2005-06-19 Thread Oscilated
I think a few people need to get into high fidelity audio.

  To be clear : cable is cable, it's just a piece of metal.( Some people 
  claims they can hear the difference between a gold and a copper cable, 
  come on, let's be serious)

Seriousely, ALL cables have a sonic signature.  Silver is, in general, a
harsher sounding material.  Copper is, again, in general, a warmer sounding
material.  Stranded cables can have a sort of grainy sound, while solid
cables sound different depending on the guage.

  Messing with cable impedance will result in signal loss.

Very true.  Look at Media Interconnect Technology (MIT).  They have for
years manufactured RCA interconnects with different impedance so you can
more closely match the output impedance of, say, your CD player with the
input impedance of your processor.

  Conclusion is to use the correct cable type and impedance, use quality 
  cables, but don't go buying gold when it works as good with normal ones.

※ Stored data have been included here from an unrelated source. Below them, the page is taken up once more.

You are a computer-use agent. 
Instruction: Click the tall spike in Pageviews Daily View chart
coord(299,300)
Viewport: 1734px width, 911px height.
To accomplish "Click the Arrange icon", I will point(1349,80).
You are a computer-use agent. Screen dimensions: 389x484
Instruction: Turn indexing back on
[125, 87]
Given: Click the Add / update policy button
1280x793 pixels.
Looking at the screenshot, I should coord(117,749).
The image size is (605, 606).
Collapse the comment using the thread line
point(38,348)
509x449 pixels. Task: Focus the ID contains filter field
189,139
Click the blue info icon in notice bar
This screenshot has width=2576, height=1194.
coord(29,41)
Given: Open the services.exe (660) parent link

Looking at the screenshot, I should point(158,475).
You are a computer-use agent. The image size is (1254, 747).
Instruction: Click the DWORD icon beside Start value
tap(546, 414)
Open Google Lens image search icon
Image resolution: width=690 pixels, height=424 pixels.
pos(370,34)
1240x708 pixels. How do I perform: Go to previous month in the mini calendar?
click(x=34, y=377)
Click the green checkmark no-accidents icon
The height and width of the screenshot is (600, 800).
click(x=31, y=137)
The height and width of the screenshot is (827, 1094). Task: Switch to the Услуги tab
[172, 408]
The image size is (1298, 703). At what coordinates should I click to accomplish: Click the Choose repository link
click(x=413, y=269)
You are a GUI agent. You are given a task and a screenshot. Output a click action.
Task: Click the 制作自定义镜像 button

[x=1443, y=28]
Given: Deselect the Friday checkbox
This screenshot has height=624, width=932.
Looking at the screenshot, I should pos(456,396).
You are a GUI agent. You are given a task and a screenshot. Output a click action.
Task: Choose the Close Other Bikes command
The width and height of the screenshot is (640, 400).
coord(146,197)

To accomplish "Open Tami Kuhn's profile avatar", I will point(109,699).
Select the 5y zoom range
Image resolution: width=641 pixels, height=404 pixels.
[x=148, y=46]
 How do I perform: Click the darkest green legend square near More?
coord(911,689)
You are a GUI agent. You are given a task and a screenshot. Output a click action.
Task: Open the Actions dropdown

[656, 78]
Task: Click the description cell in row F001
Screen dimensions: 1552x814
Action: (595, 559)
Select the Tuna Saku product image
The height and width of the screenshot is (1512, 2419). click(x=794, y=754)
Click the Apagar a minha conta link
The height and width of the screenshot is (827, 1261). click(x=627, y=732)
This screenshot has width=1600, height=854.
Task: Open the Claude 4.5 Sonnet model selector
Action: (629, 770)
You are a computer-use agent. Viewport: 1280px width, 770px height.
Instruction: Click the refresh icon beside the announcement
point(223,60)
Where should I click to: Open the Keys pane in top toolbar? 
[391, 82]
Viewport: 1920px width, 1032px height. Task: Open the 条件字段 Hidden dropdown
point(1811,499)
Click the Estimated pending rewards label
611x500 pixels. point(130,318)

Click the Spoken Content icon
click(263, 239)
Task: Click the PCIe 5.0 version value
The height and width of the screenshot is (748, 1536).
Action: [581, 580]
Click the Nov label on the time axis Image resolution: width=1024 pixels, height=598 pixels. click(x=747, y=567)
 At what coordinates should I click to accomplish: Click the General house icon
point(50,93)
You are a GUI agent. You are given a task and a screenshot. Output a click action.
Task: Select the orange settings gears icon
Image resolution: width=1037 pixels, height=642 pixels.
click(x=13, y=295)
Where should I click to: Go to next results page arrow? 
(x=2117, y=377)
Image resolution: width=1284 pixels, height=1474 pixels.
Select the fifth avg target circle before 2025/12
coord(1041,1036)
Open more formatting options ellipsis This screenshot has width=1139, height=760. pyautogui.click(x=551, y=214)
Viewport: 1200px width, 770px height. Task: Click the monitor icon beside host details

No one (under the $10,000 per 10 feet) makes pure gold cables.  Only the
actual terminator is gold (or more commonly gold plated).  The reason for
this is gold resists corrosion when an electrical signal is passed through.
Have you ever used typical stranded copper speaker cable without terminating
it first?  After about a year of usage, the exposed copper at both the
amplifier end and the speaker end has started to oxidize (rust) and has a
dull appearance.  But, cut the wire further toward the center, and the
copper is still as bright as new.  That is why Monster Cable and others sell
gold plated terminators for your speaker cable.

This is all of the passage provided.